[thelist] BIIIIIG tables - HTML or ASP Limitation?

Luther, Ron Ron.Luther at COMPAQ.com
Thu Apr 5 09:53:15 CDT 2001


Hi Folks,


Many Many Thanks for the tips and ideas!!

Script Timeout:
Ryan, Nicole, Scott and other folks pointed out the script timeout parameter
as a good place to start looking and tweaking.  Yep, that IS a good place to
start looking. I'm not sure how much 'control' I have over that here but
it's certainly an area that I can suggest be more fully investigated.
However, I'm thinking Tab and Martin are more on track here -- I think the
browser is timing out because it thinks the connection has been lost. {Sorry
Nicole - my bad - I should have noted that I'm not getting any error message
at all .... it just seems to drift off and be 'lost in space'.  In my haste,
I forgot that the lack of any error message is, in itself, a diagnostic hint
to what is going on.  Oooops.}


Paged Recordsets:
Nicole and Tab reminded me about paged recordsets.  Good point.  I wasn't
thinking they could be used for this particular application ... but that
most likely means I'm locked into "one way" of thinking on this project and
I should probably think through the entire application again 'cuz I might
have missed some potential alternatives. Rats!
------------------------------------------------------------------------
= TASKS TO CARRY OUT =
1: Reproduce the part of the post between "[thelist] BIIIIIG tables" and "tips and ideas!!", inclusive.
2: Decide whether each statement agrees with the post, answering yes or no and quoting the words that settle it: (a) The writer receives an error message when the page stalls. (b) Nicole and Tab brought up paged recordsets. (c) The writer thinks the browser times out because it believes the connection has been lost.
The items after this point come from a different source than the post above.

= DATASET ENTRIES =
------------------------------------------------------------------------
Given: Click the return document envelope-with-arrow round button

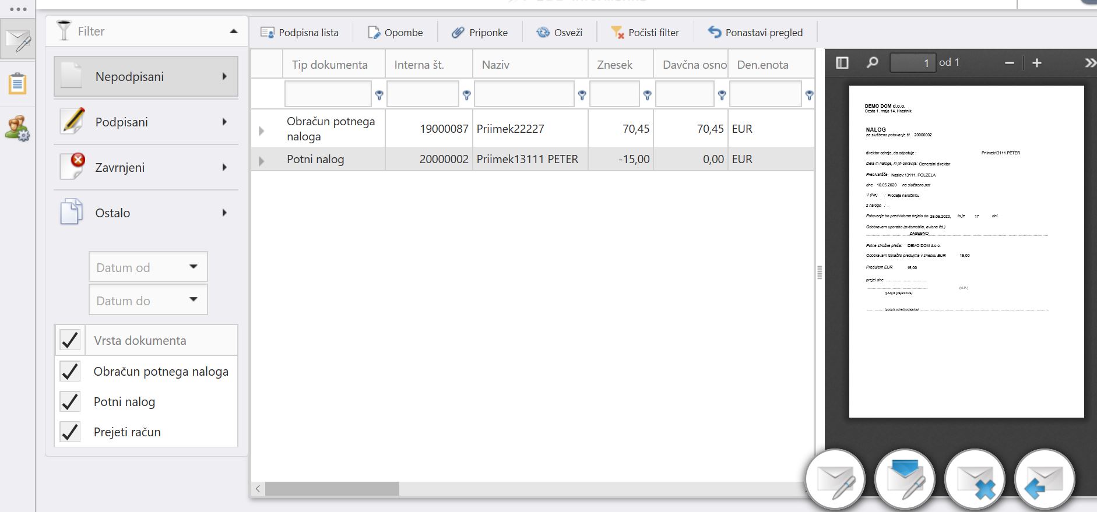Looking at the screenshot, I should pos(1045,479).
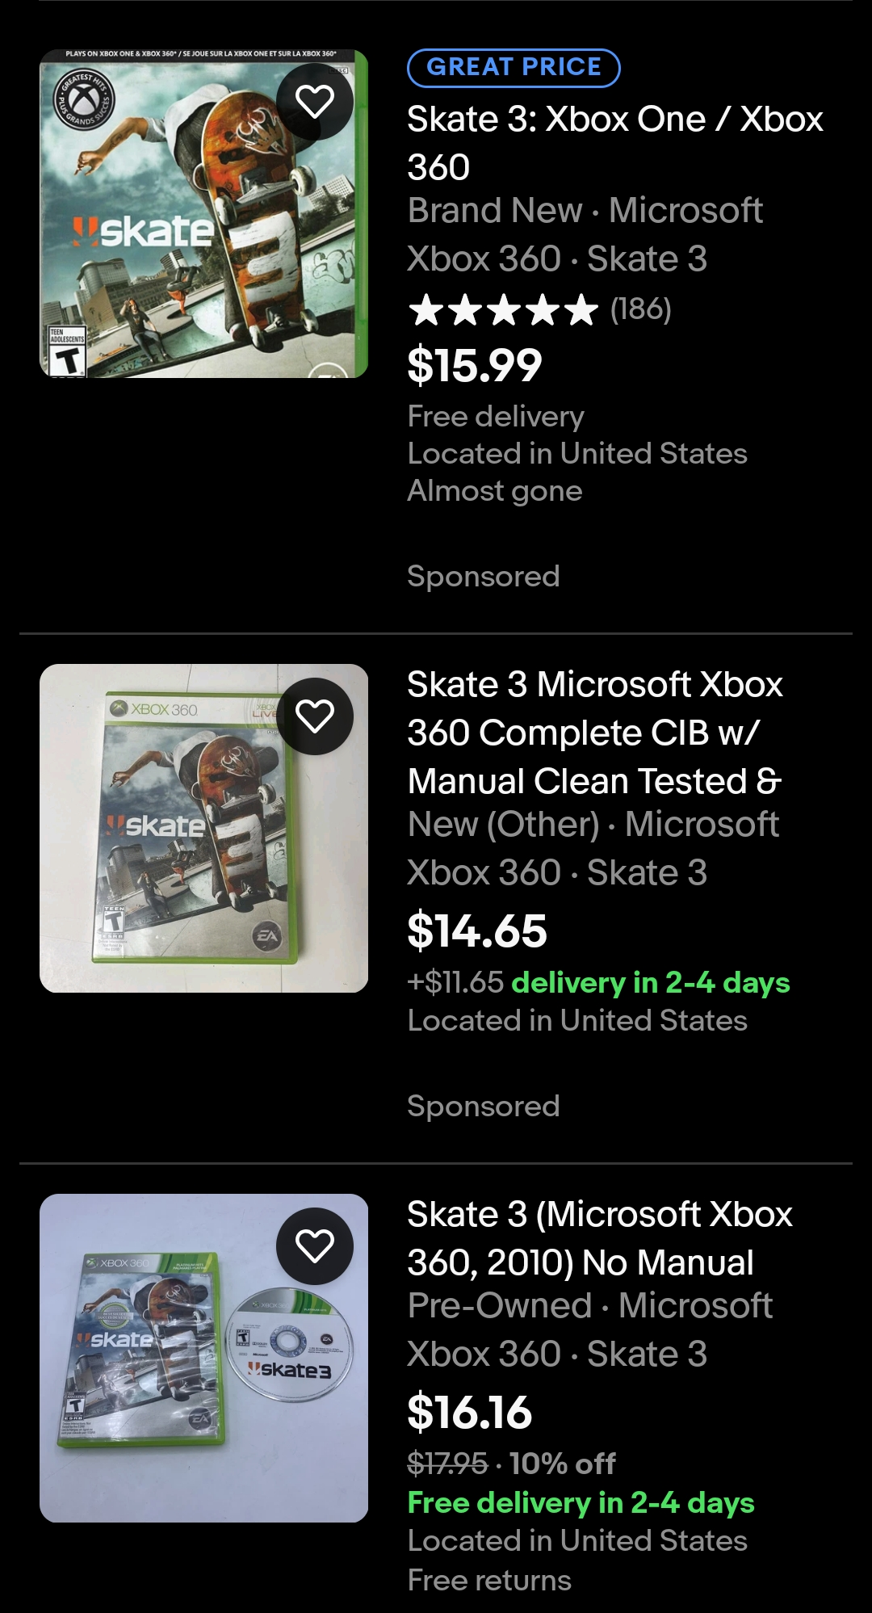
Task: Tap the Sponsored label under the $14.65 listing
Action: pyautogui.click(x=483, y=1107)
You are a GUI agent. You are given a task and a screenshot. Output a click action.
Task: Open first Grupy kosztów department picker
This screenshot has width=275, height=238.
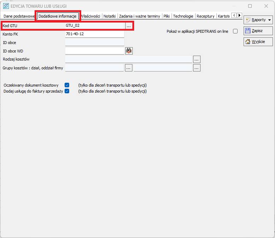click(128, 68)

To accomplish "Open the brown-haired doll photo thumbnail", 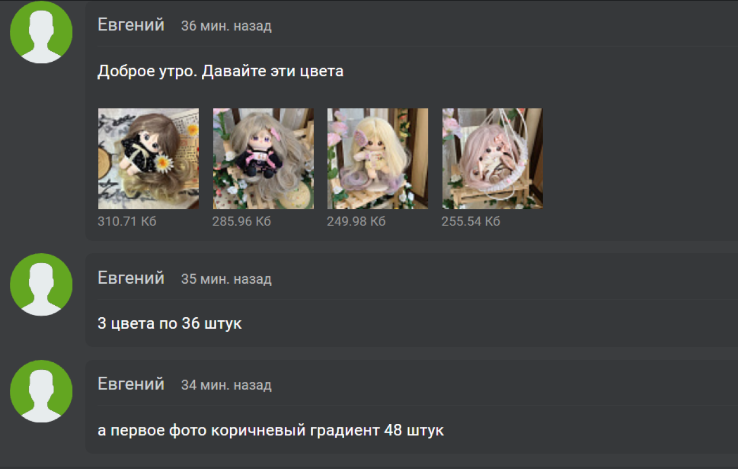I will click(x=148, y=159).
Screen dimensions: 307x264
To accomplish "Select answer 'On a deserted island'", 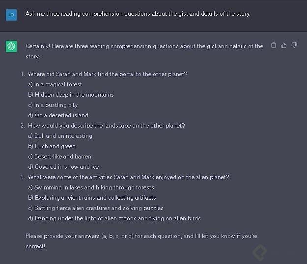I will click(58, 115).
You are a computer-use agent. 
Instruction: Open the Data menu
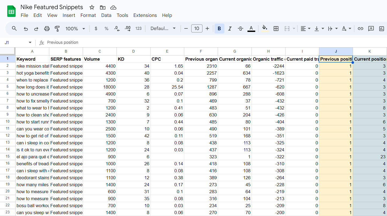pos(106,15)
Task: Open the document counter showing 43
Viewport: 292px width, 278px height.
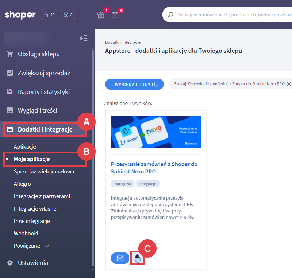Action: [49, 15]
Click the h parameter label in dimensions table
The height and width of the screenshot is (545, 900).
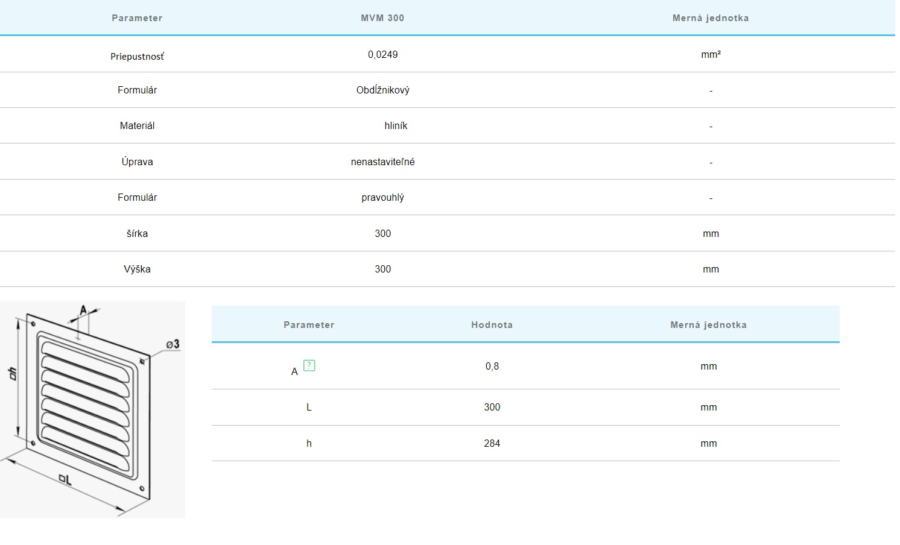click(x=309, y=443)
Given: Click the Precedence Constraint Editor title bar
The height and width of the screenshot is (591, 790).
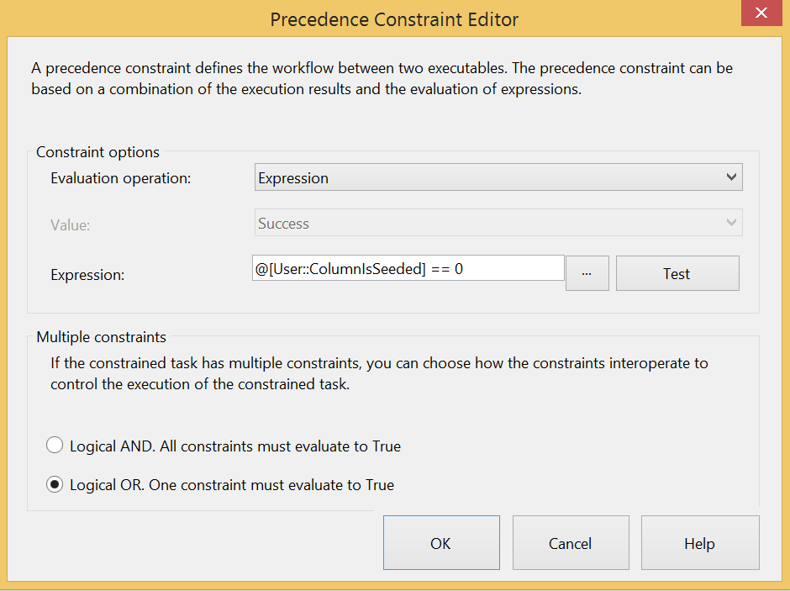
------------------------------------------------------------------------
= RESPONSES TO THE TASKS =
1:
[thelist] BIIIIIG tables - HTML or ASP Limitation?

Luther, Ron Ron.Luther at COMPAQ.com
Thu Apr 5 09:53:15 CDT 2001


Hi Folks,


Many Many Thanks for the tips and ideas!!

2:
(a) No: "I'm not getting any error message at all"
(b) Yes: "Nicole and Tab reminded me about paged recordsets."
(c) Yes: "I think the browser is timing out because it thinks the connection has been lost."